Abstract

SUMMARY:

“Dialogue on Genocide: Efforts by Armenian and Turkish Scholars to Understand the Deportations and Massacres of Armenians During World War I” presents R. Suny’s reflections on his efforts to initiate a Turkish-Armenian academic dialogue. The project started as a lecture he gave at Koç University, during which he saw that at least some Turks were beginning to rethink the unthinkable: to question their own nation’s past in order to make possible a more acceptable future. Suny’s initiative as well as his publications on the history of the 1915 Genocide provoked strong criticism from both Armenian and Turkish journalists and scholars. Next came the discussion of Suny’s reading of the Genocide in the journal The Armenian Forum, where three historians – two of Turkish origin, one of Armenian – got an opportunity to critique his article “Empire and Nation: Armenians, Turks, and the End of the Ottoman Empire,” based on his talk in Istanbul. In the article, and in his responses to all three scholars, Suny argued that his treatment of the events of 1915 was an attempt at an explanation that moves beyond the usual understanding of deep-seated Turkish racism, Armenian provocation, an imputed civil war, or a clash of nationalisms. It was a plea for a kind of enriched, thickly described, empirically-grounded study of the Genocide that had largely eluded us in the past.

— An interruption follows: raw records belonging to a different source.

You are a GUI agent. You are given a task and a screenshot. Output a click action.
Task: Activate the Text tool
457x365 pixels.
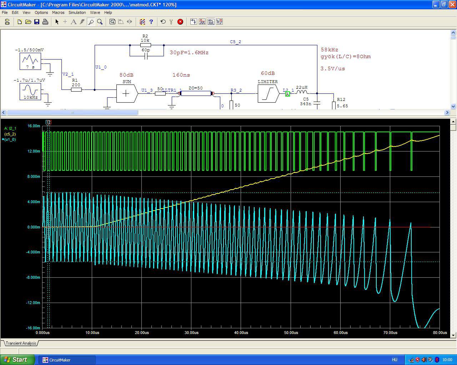point(74,22)
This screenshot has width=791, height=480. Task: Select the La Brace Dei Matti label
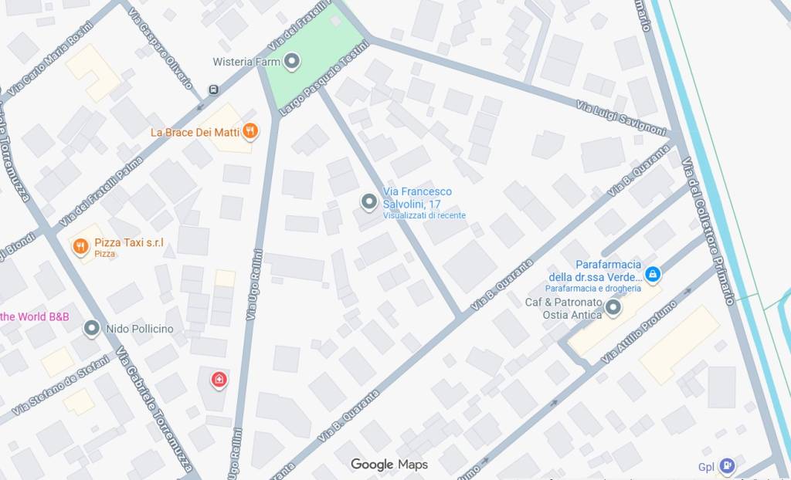[195, 133]
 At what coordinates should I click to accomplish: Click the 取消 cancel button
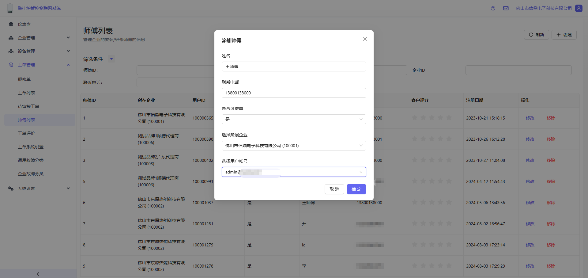tap(334, 189)
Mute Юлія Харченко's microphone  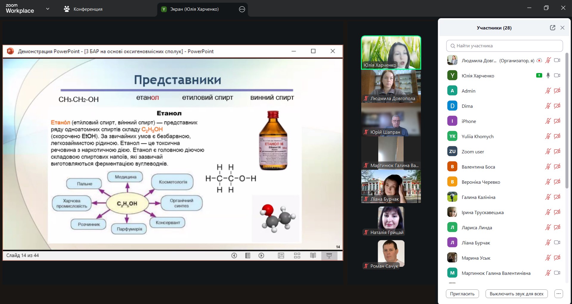click(548, 76)
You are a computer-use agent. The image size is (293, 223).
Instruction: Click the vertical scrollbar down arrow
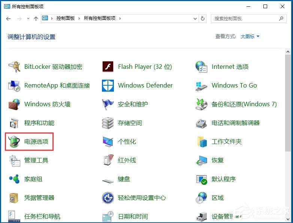click(x=288, y=219)
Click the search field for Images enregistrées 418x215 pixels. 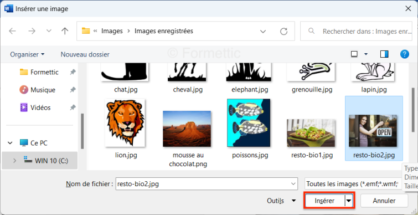coord(357,32)
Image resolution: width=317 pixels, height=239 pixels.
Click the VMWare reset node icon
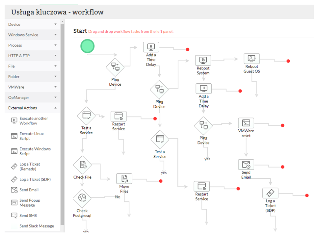click(x=246, y=123)
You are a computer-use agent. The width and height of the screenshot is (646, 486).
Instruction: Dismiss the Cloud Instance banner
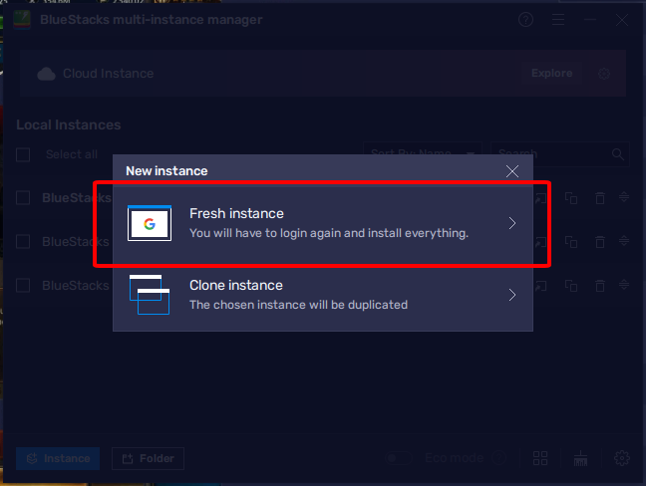604,74
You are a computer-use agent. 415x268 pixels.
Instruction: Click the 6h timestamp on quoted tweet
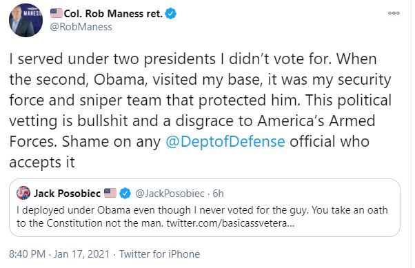218,194
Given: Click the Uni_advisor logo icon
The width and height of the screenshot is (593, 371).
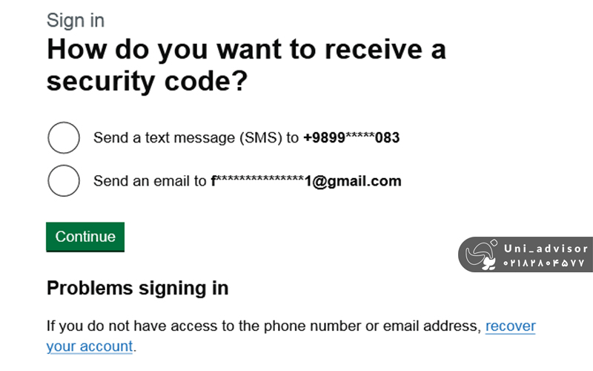Looking at the screenshot, I should (482, 255).

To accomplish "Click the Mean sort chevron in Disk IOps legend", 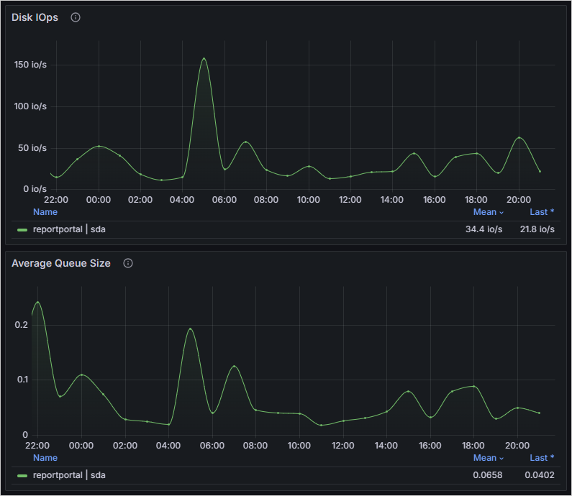I will pyautogui.click(x=501, y=212).
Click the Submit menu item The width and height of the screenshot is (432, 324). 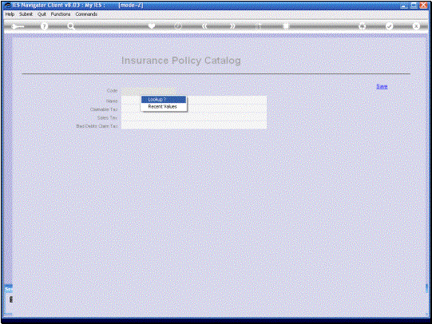point(26,14)
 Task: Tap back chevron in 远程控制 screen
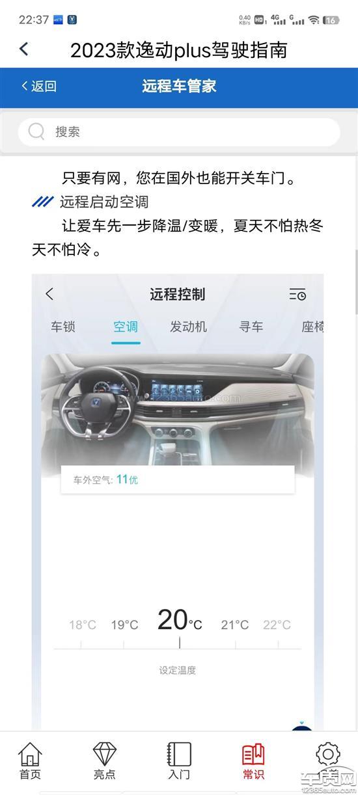tap(49, 294)
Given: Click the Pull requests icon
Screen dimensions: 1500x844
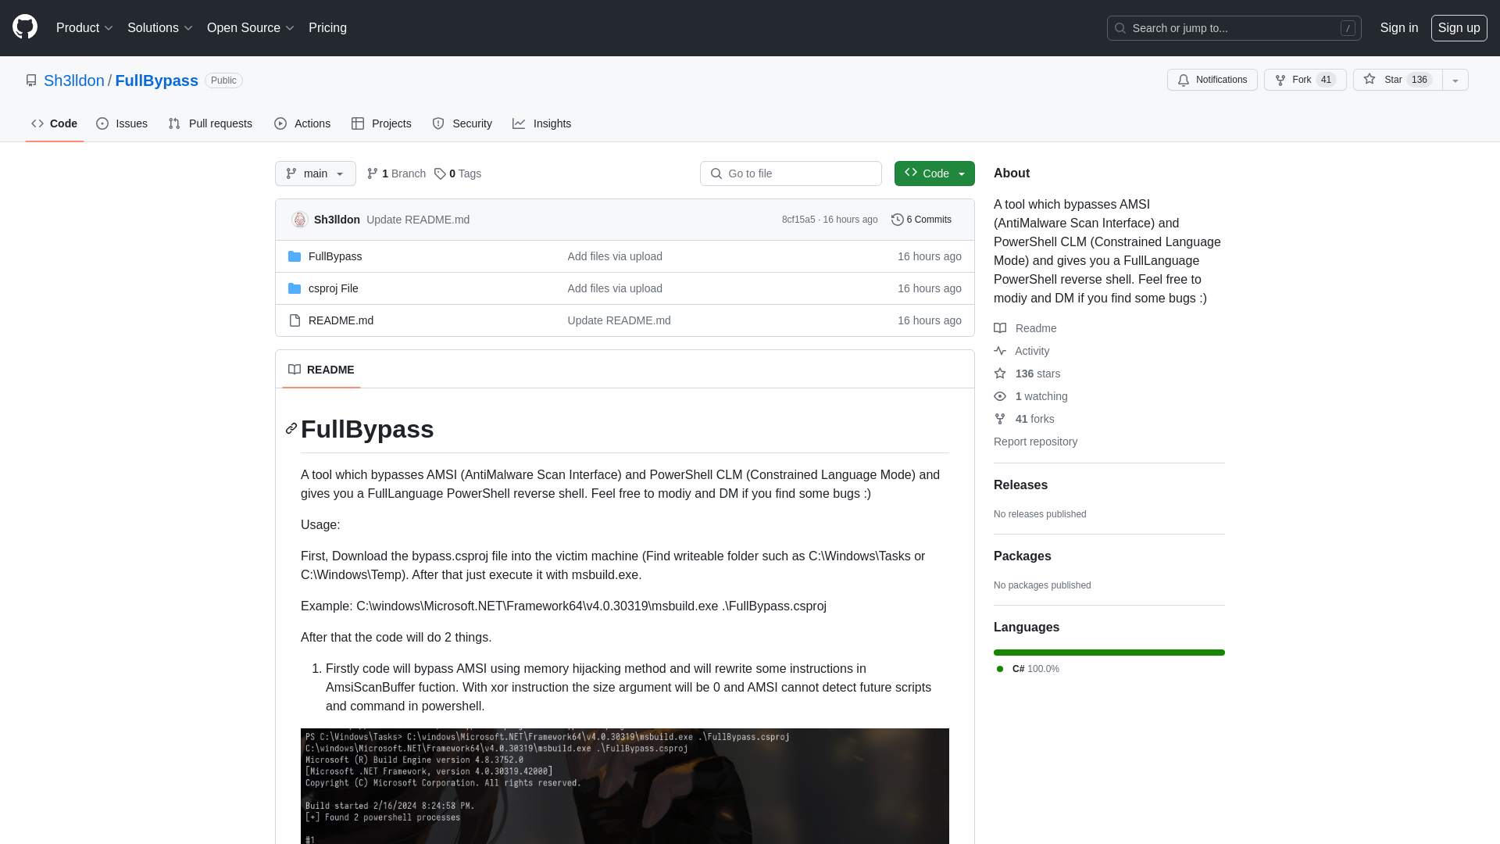Looking at the screenshot, I should pyautogui.click(x=174, y=123).
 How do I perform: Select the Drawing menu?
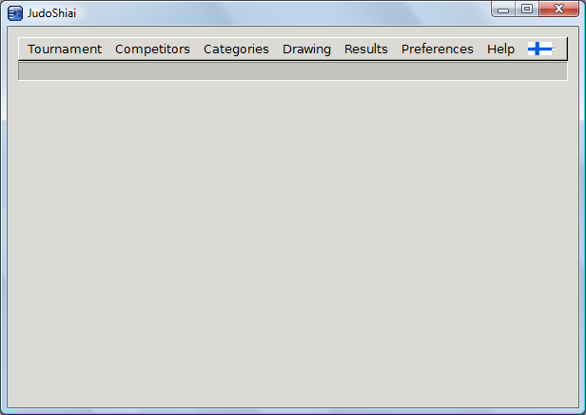coord(306,49)
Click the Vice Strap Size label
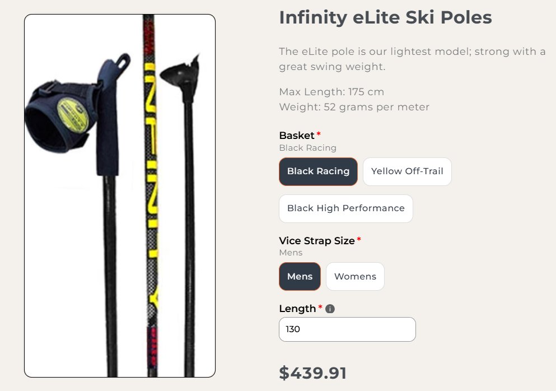556x391 pixels. coord(316,240)
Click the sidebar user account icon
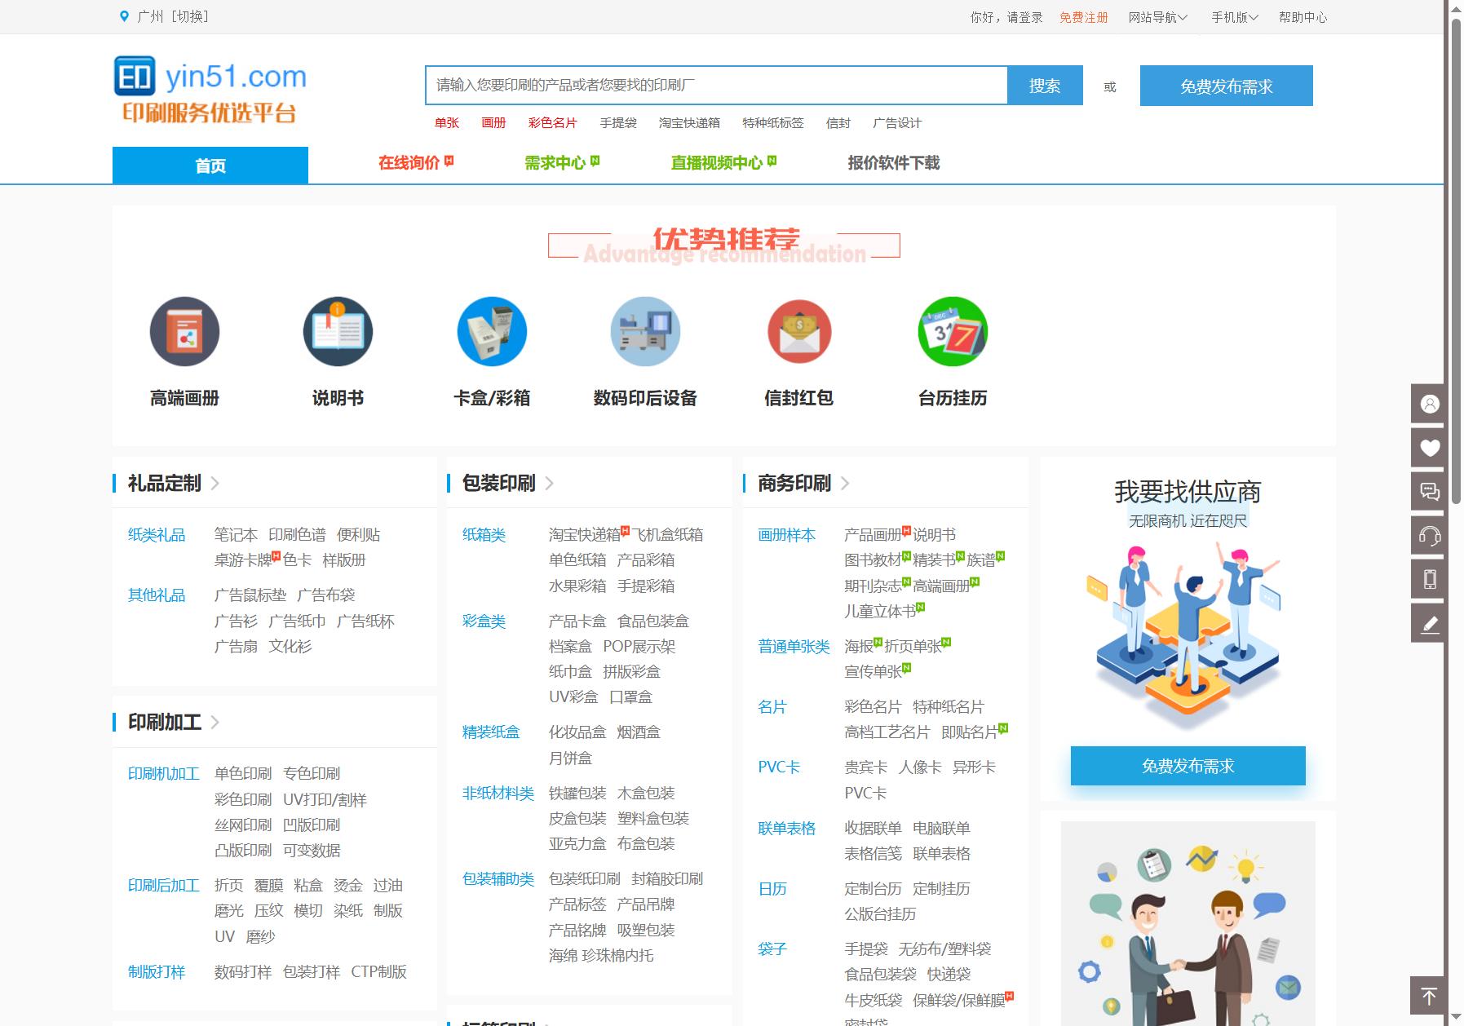The image size is (1464, 1026). click(x=1429, y=404)
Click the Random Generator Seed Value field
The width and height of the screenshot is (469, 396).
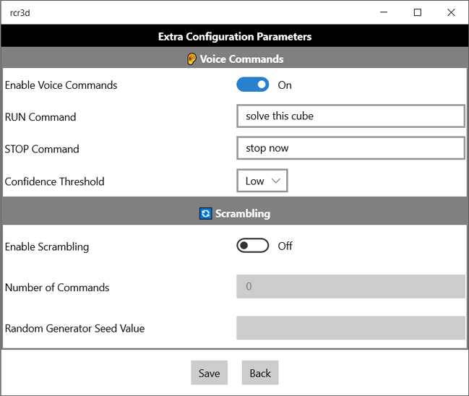click(350, 328)
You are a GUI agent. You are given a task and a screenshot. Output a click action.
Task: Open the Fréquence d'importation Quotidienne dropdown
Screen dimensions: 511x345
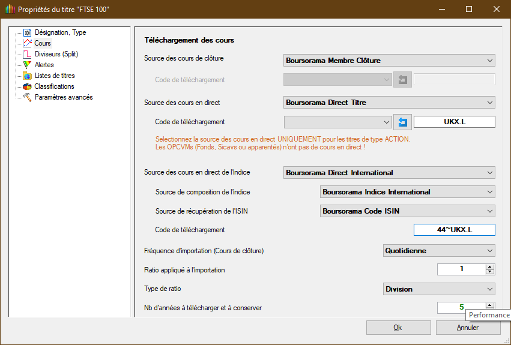(x=439, y=251)
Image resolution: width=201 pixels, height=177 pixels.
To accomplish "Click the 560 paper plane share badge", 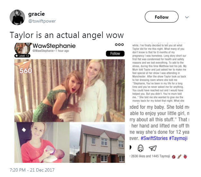I will click(24, 67).
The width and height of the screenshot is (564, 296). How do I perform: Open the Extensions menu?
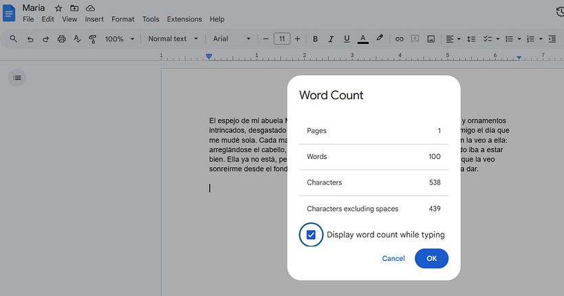tap(184, 19)
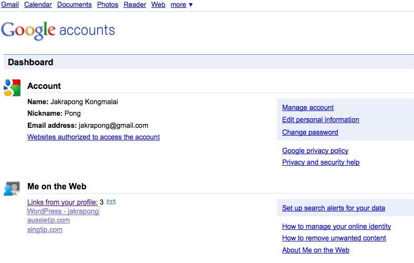Navigate to Reader in the top bar
414x263 pixels.
[134, 5]
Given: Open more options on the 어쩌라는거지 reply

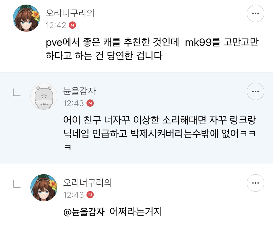Looking at the screenshot, I should click(255, 183).
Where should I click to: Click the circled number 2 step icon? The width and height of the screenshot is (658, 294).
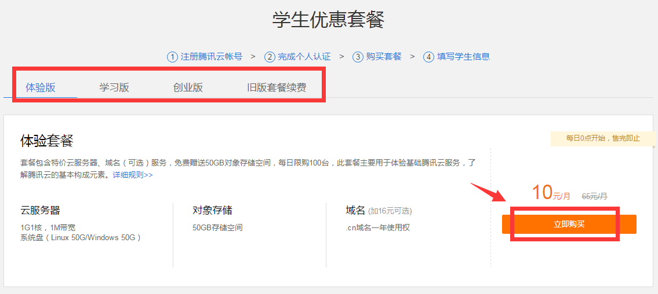click(x=270, y=57)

Employing some of the recent discussions of empire, nation, and identity-formation, he was trying to free the discussion from the constraints of the nationalist paradigms that had distorted older accounts. “Dialogue on Genocide” traces the success of this project by evaluating the discussions that took place at three workshops bringing together Armenian, Turkish, and other scholars: “Armenians and the End of the Ottoman Empire” (Chicago, March 17–19, 2000); “Contextualizing the Armenian Experience in the Ottoman Empire: From the Balkan Wars to the New Turkish Republic” (University of Michigan, March 8–10, 2002); the third Armenian-Turkish workshop (University of Minnesota, March 28–30, 2003).

Thus, what had been an untouchable topic in the late 1990s had by 2002 become an acceptable, legitimate subject for discussion in the academic community and more broadly in the Armenian-American community.